Your target audiences are:
- Gamers and entertainment enthusiasts
- Educators and students
- Professionals in remote collaboration and training.
Your campaign pitch should include a strategic idea, a concept for a video ad, and a social media content plan outline.
How would you develop this campaign? Could generative AI tools do it for you, or should your human team tackle the task?
CMI and its sister site Streamly recently created this exercise to see if AI could rival a human team in the creativity, strategic focus, and subject matter expertise it takes to produce unique content marketing worthy of the audience’s attention.
Here’s the experiment and a few teachable moments gathered from the experience.

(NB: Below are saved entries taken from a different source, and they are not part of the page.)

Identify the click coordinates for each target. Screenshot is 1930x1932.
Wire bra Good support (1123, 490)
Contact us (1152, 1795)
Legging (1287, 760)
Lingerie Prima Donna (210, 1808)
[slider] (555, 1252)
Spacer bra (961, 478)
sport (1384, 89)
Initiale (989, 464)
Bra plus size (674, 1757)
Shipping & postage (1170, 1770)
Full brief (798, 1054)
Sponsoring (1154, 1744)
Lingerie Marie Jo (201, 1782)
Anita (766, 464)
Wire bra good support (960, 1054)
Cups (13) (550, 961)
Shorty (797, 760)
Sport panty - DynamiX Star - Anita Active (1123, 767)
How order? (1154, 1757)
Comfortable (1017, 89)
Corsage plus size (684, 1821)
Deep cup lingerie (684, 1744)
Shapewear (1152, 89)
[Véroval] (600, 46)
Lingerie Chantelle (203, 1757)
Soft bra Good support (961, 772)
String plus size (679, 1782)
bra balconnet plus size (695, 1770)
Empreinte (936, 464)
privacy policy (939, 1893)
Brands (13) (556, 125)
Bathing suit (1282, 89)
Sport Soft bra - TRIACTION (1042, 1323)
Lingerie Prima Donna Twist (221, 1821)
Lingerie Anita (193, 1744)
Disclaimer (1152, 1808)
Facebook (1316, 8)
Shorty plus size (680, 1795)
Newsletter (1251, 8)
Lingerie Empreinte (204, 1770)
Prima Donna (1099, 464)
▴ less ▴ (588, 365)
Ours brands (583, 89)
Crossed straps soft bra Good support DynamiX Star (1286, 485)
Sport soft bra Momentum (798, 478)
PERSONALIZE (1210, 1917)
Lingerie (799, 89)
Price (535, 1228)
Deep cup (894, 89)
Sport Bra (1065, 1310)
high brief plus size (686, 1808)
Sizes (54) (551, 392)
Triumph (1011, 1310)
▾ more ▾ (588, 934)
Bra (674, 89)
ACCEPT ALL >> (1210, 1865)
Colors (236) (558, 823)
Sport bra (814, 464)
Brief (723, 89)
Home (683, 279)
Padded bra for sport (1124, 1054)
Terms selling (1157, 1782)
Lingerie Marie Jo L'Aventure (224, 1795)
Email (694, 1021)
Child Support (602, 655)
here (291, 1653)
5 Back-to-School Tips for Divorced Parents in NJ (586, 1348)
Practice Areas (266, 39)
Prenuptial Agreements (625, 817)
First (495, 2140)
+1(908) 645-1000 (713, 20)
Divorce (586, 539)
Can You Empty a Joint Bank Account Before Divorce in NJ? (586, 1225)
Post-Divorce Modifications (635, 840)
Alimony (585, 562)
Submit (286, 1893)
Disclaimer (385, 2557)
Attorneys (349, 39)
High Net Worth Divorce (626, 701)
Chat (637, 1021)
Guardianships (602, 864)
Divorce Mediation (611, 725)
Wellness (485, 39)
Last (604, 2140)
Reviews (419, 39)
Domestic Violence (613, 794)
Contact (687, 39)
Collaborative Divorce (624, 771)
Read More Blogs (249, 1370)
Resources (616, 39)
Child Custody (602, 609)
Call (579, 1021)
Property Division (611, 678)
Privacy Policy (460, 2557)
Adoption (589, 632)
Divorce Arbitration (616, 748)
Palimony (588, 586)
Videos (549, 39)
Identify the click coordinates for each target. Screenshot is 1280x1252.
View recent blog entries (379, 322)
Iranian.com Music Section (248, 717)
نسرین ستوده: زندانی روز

AI vs. human: The content challenge
At Content Marketing World 2023, three content marketing leaders participated in a creative campaign challenge inspired by the British TV show Taskmaster. The exercise involved two teams – human and AI. Team Human included marketing leaders Mark Kats and Geoffrey Director from the agency Manifest. Team AI featured Marketing AI Institute’s Cathy McPhillips and her chosen AI tools (ChatGPT, Bard, and Claude).
Both teams had 45 minutes to fulfill the creative brief. In the video below, co-hosts Andrew Davis of Monumental Shift and Jordan Thorne of Streamly introduce the challenge and query the teams about their ideation and development processes. The teams then pitch their campaigns, which Streamly brought to life with motion capture graphics and AI-generated audio content.
I’ve summarized the campaign concepts, tag lines, and ideas the teams pitched for their hero videos and social media plans.
Several concepts, such as transcending reality, spanned both presentations. In a bit of irony, Team Human focused on LuminaEdge’s exciting technological capabilities, while Team AI locked in on the tech’s capacity to create stronger human connections.
Team Human
- Strategic concept: Reality is limited and disappointing – why would you want technology that mimics or simulates it? Our strategy is to push against the realities of reality and remove its boundaries.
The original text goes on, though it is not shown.